**EXERCISE OBJECTIVE:** Recast everything in the material from the line containing "Image resolution: width=967" down to the line containing "point(135,181)" as a JSON list of strings, one string per line, leaving out blank lines.

[Element lookup material]
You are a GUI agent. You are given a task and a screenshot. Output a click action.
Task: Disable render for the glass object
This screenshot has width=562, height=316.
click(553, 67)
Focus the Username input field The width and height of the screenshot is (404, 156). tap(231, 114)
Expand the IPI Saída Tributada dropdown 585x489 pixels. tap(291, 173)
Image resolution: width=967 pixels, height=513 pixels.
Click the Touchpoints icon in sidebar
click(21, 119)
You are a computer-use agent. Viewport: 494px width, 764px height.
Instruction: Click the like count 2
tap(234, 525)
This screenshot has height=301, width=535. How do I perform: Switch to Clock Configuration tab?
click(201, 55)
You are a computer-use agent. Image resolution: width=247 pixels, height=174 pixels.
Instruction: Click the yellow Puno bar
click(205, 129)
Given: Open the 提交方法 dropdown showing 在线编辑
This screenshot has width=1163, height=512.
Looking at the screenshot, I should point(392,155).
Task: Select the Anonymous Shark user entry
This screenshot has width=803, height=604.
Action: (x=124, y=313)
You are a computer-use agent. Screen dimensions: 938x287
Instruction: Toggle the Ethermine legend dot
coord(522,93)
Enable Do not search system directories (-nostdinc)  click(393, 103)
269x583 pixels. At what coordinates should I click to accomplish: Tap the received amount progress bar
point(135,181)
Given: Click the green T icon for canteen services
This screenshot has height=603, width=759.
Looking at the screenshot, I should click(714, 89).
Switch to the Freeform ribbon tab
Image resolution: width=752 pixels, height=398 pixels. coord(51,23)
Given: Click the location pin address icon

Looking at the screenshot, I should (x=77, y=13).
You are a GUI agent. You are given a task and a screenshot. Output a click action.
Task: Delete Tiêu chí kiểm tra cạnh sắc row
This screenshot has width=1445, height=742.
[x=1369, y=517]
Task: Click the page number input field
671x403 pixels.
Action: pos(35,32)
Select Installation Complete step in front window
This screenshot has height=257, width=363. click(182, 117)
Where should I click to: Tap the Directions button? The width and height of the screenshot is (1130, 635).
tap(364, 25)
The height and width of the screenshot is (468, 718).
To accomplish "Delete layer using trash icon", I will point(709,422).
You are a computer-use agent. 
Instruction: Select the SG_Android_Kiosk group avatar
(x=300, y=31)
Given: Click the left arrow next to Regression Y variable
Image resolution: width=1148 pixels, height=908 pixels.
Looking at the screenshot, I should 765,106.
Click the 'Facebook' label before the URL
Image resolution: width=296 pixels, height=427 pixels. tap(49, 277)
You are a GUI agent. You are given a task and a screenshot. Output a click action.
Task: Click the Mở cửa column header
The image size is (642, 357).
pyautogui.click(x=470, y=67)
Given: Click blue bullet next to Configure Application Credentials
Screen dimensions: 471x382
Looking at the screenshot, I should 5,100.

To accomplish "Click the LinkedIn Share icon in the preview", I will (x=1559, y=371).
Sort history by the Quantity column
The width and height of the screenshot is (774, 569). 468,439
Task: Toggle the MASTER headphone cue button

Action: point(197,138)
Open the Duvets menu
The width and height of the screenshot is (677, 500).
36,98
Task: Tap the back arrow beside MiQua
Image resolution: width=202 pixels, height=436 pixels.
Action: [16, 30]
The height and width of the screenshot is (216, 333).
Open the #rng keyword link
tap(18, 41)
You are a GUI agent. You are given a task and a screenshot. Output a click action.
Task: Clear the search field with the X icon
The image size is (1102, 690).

**ANSWER:**
[
  "Image resolution: width=967 pixels, height=513 pixels.",
  "Click the Touchpoints icon in sidebar",
  "click(21, 119)",
  "You are a computer-use agent. Viewport: 494px width, 764px height.",
  "Instruction: Click the like count 2",
  "tap(234, 525)",
  "This screenshot has height=301, width=535. How do I perform: Switch to Clock Configuration tab?",
  "click(201, 55)",
  "You are a computer-use agent. Image resolution: width=247 pixels, height=174 pixels.",
  "Instruction: Click the yellow Puno bar",
  "click(205, 129)",
  "Given: Open the 提交方法 dropdown showing 在线编辑",
  "This screenshot has width=1163, height=512.",
  "Looking at the screenshot, I should point(392,155).",
  "Task: Select the Anonymous Shark user entry",
  "This screenshot has width=803, height=604.",
  "Action: (x=124, y=313)",
  "You are a computer-use agent. Screen dimensions: 938x287",
  "Instruction: Toggle the Ethermine legend dot",
  "coord(522,93)",
  "Enable Do not search system directories (-nostdinc)  click(393, 103)",
  "269x583 pixels. At what coordinates should I click to accomplish: Tap the received amount progress bar",
  "point(135,181)"
]